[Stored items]
──────────
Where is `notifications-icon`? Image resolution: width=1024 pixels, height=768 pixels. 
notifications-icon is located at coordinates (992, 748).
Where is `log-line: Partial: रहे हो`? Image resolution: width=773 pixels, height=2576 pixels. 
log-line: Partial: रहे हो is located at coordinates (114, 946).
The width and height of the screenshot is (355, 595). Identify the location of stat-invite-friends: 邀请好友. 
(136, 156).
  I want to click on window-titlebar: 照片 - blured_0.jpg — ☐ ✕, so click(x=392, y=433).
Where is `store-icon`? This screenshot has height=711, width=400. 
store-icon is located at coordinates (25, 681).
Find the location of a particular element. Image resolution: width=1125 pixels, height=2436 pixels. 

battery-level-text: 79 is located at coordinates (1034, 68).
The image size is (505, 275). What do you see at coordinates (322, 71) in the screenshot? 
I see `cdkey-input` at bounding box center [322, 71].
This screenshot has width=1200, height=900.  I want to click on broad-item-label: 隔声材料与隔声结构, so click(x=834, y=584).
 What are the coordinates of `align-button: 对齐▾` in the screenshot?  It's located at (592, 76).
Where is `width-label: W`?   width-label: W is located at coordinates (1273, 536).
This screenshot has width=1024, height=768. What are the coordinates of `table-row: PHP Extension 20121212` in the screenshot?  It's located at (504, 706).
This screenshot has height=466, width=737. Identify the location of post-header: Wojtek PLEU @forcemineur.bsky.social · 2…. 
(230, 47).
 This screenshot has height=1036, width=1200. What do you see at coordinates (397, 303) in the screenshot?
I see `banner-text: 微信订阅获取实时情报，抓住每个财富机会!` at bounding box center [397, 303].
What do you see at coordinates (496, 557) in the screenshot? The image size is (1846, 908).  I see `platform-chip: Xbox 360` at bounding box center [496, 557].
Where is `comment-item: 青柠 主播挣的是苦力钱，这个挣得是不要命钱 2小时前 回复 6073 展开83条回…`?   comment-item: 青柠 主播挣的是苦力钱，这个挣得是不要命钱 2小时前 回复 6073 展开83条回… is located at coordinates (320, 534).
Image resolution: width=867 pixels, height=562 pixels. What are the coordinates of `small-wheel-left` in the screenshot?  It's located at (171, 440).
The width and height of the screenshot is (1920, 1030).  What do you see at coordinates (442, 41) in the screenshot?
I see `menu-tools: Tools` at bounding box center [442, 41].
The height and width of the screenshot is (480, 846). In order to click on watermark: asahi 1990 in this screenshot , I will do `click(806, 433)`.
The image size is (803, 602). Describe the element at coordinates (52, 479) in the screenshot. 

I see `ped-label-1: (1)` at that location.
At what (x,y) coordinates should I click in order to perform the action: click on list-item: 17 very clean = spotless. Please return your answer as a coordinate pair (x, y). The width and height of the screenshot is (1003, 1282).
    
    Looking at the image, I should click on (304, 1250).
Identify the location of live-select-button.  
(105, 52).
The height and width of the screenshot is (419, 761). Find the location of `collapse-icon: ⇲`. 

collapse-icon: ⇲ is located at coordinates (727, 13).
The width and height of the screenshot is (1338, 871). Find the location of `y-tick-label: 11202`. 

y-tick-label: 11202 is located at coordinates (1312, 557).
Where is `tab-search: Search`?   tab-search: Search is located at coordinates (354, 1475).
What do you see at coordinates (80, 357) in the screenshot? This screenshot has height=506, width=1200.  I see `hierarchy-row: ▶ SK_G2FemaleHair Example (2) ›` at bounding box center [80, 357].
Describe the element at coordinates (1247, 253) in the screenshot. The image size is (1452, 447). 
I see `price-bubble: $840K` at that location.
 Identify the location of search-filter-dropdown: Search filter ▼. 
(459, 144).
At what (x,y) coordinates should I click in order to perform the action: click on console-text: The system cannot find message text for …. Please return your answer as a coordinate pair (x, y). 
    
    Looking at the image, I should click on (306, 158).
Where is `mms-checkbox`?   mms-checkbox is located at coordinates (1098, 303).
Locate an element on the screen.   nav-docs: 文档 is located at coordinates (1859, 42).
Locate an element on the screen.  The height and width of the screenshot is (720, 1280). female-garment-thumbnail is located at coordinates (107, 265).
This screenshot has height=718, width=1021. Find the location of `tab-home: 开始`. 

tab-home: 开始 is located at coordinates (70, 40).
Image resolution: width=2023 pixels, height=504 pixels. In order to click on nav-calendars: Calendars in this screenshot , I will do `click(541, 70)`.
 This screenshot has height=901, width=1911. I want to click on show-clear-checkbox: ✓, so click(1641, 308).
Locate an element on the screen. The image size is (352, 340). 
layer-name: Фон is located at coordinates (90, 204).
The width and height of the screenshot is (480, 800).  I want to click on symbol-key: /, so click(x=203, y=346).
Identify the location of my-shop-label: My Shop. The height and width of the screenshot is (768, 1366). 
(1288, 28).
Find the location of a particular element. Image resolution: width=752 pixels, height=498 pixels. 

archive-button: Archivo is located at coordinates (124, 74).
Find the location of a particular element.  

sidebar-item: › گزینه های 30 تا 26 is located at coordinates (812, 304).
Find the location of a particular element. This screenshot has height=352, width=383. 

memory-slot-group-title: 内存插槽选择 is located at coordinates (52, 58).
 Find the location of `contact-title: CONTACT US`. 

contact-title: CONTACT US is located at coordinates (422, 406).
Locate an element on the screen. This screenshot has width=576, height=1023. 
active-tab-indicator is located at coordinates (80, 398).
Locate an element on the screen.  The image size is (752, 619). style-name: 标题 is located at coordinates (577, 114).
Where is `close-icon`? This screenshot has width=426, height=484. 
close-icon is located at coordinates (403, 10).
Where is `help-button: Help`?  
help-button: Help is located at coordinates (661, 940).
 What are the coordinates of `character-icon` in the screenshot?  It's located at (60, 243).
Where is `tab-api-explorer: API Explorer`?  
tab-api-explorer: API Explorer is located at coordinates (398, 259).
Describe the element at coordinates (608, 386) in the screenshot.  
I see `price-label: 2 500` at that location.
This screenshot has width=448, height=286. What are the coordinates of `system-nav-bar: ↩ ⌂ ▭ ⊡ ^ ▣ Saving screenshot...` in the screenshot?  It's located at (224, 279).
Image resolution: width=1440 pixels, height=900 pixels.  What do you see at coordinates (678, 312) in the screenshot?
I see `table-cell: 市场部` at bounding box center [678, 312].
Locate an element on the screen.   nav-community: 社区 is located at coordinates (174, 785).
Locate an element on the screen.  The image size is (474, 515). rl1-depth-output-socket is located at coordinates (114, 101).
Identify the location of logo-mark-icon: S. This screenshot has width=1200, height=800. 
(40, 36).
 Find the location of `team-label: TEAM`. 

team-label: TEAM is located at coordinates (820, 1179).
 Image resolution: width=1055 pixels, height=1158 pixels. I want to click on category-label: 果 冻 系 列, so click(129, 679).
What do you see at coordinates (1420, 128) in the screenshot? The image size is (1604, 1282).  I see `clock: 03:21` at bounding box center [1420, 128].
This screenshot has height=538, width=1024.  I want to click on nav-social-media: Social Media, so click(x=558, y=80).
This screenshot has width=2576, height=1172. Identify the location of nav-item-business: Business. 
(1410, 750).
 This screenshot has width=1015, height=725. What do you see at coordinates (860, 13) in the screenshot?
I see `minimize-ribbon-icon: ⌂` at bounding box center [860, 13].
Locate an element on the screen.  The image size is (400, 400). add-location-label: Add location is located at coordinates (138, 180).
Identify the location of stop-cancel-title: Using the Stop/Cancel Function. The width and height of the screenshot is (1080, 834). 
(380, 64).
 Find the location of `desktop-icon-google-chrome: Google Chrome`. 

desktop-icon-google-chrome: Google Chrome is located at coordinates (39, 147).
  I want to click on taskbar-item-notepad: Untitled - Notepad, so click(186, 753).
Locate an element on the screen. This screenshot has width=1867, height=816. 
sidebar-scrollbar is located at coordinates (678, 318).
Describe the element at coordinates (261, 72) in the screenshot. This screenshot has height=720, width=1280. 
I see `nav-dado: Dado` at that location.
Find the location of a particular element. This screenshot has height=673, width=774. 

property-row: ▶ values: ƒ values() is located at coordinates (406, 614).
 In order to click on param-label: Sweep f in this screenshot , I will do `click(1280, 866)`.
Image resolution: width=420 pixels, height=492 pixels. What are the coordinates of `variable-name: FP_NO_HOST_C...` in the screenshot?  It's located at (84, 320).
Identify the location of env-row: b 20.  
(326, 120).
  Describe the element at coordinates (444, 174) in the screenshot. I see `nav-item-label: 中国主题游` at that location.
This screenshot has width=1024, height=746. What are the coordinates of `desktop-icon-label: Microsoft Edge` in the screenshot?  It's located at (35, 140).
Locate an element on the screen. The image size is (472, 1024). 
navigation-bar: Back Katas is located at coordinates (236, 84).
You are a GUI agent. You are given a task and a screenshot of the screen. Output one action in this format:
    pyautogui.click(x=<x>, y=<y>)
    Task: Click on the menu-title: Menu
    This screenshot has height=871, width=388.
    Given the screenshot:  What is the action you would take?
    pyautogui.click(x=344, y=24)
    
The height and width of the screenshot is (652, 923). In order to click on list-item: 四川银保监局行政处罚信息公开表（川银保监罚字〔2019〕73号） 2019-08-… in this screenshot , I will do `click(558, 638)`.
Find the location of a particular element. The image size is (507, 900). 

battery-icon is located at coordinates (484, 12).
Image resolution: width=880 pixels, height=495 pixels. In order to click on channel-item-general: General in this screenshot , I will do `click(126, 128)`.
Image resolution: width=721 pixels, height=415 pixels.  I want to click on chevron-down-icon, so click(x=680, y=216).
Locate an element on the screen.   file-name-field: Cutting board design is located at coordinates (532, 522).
──────────
_Prompt_
Transcribe the material exactly, beginning with its first line and continuing through the line that contains "(136, 156).", including both of those lines.

_Task answer_
Where is `notifications-icon`? Image resolution: width=1024 pixels, height=768 pixels. 
notifications-icon is located at coordinates (992, 748).
Where is `log-line: Partial: रहे हो`? Image resolution: width=773 pixels, height=2576 pixels. 
log-line: Partial: रहे हो is located at coordinates (114, 946).
The width and height of the screenshot is (355, 595). Identify the location of stat-invite-friends: 邀请好友. 
(136, 156).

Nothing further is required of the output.